__Предложенный отрывок__
※ ※ ※

Это виделось чудом, которое пришло навсегда! Казалось, здравый смысл победил и все стали делать одно дело. А именно – насколько возможно поддерживать естественные процессы, вмешиваясь в роды исключительно по необходимости.

Но в угаре перемен мы забыли: оттепели вечными не бывают, после них приходит не лето, а заморозки. Быстро, как все остальные, закончилась и эта.

Появились протоколы, изначально имевшие благие цели – скажем, запрет выдавливать. Или, например, вызывать у здоровой женщины роды в тридцать восемь недель, потому что роддом закрывается на мойку, а доктор не хочет потерять контракт.

Но ни один медицинский протокол не способен учесть бесконечное многообразие живой природы, описать все возможные варианты и ситуации! Он может только установить некие усреднённые правила и границы, что в родах подходит далеко не всем. Это работает в медицине как таковой, при лечении патологий, но не в акушерстве. Да что там говорить – иногда протокол даже не совпадает с учебником! Но сегодня доктор обязан его соблюдать.

Наступил срок сорок одна неделя и три дня? Женщина подлежит обязательному родоразрешению (при этом в учебниках – и под редакцией академика Г. М. Савельевой, и более позднем под редакцией академика М. А. Курцера – «нормальная беременность протекает от тридцати семи до сорока двух недель»).

※ ※ ※

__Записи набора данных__
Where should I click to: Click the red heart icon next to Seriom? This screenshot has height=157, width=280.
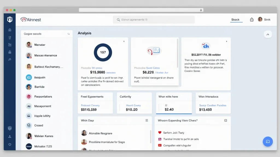tap(160, 132)
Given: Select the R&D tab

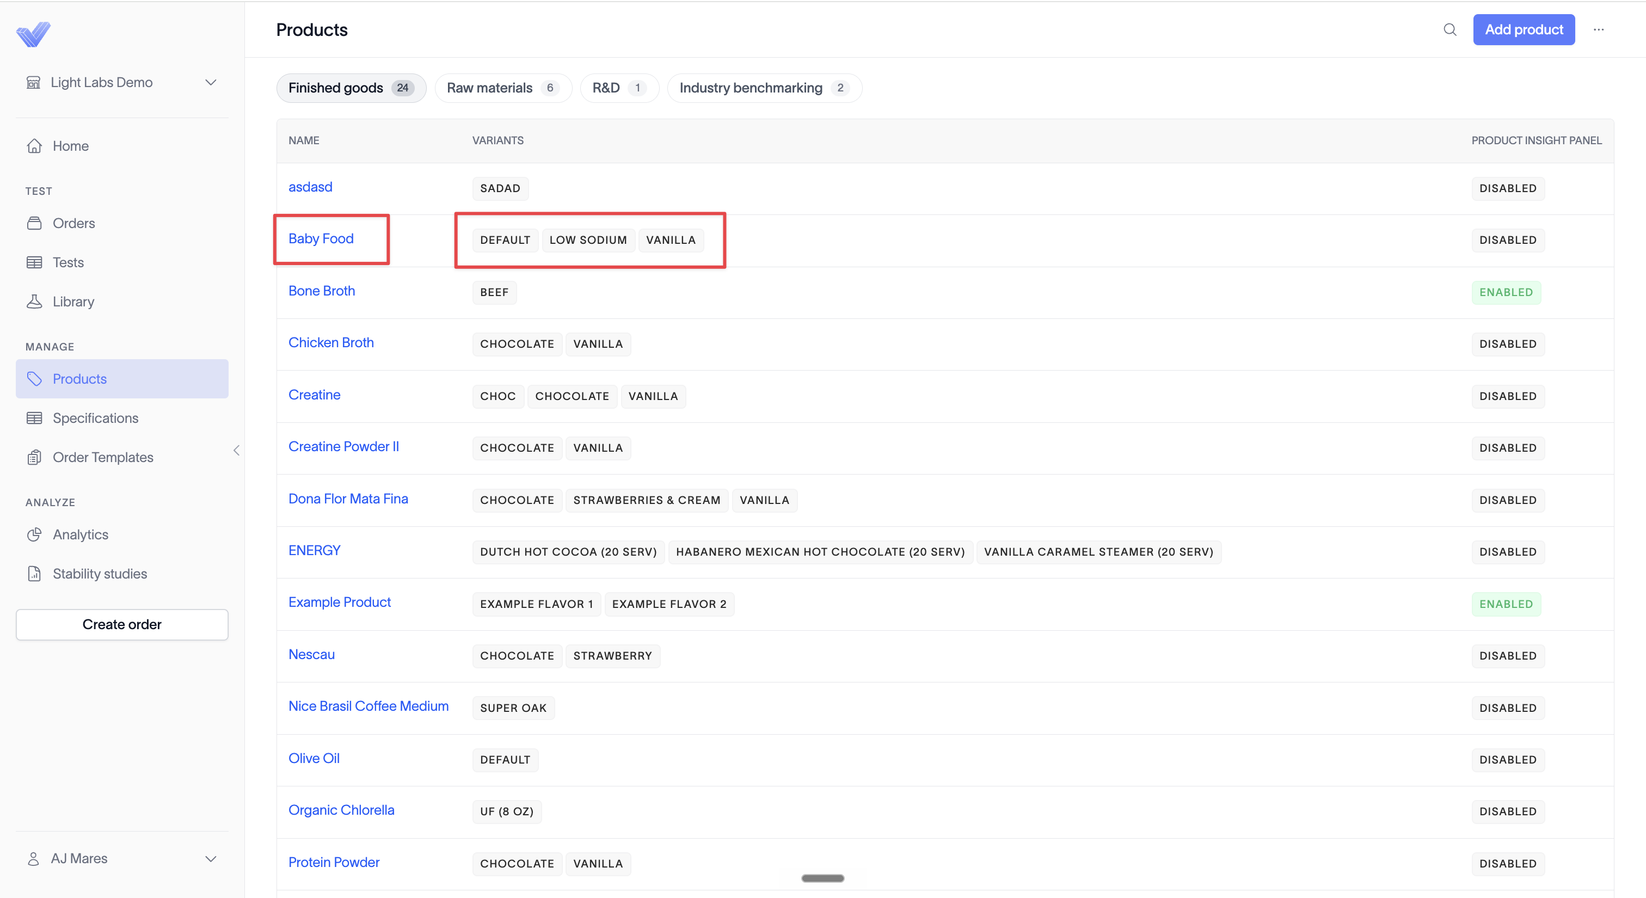Looking at the screenshot, I should 619,88.
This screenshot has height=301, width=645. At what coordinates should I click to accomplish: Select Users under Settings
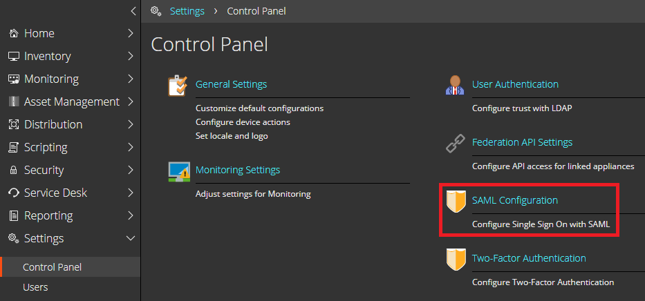point(35,287)
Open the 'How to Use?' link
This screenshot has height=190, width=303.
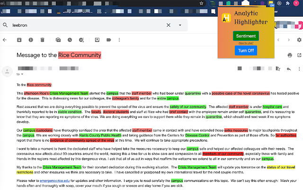pyautogui.click(x=246, y=43)
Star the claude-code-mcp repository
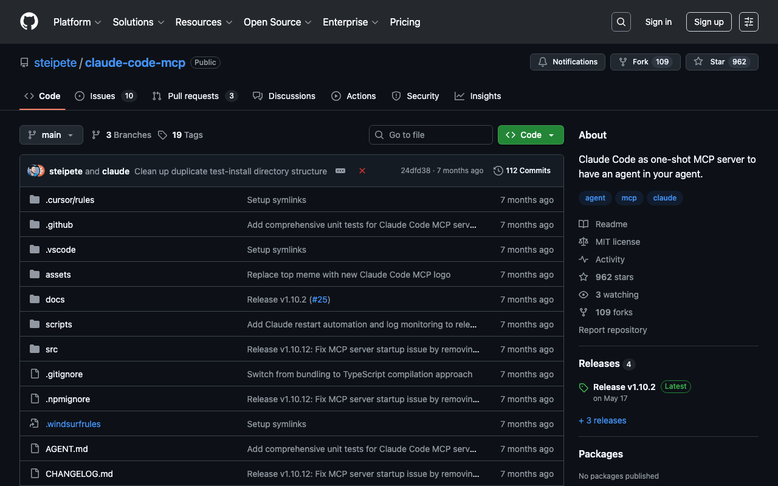This screenshot has width=778, height=486. (x=721, y=62)
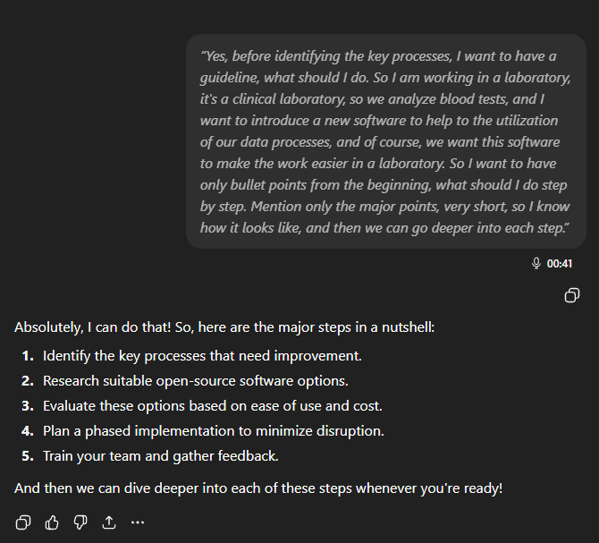Click the "3." list number marker
The width and height of the screenshot is (599, 543).
point(28,406)
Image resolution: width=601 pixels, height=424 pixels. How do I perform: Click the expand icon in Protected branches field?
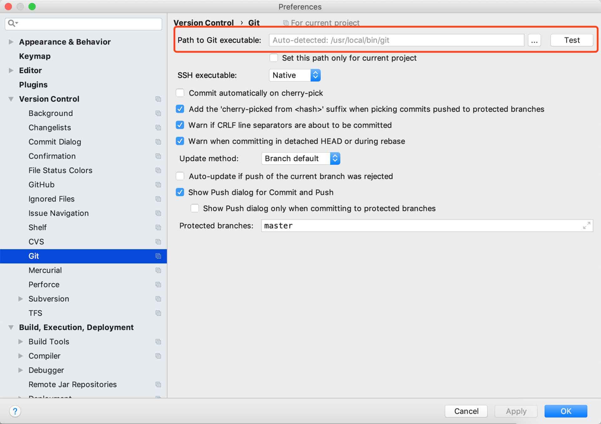click(x=587, y=226)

※ ※ ※

__Цель задания__
Определите, согласуются ли с предложенным отрывком утверждения (a), (b) и (c). Для каждого ответьте «да» или «нет» и приведите решающие слова отрывка точной цитатой.
(a) Медицинский протокол может описать все возможные варианты и ситуации в родах.
(b) При сроке сорок одна неделя и три дня женщина подлежит обязательному родоразрешению.
(c) В учебниках сказано, что нормальная беременность протекает от тридцати семи до сорока двух недель.
Записи представляют собой самостоятельный материал.

__Ответ на задание__
(a) Нет: «Но ни один медицинский протокол не способен учесть бесконечное многообразие живой природы, описать все возможные варианты и ситуации!»
(b) Да: «Наступил срок сорок одна неделя и три дня? Женщина подлежит обязательному родоразрешению».
(c) Да: «нормальная беременность протекает от тридцати семи до сорока двух недель».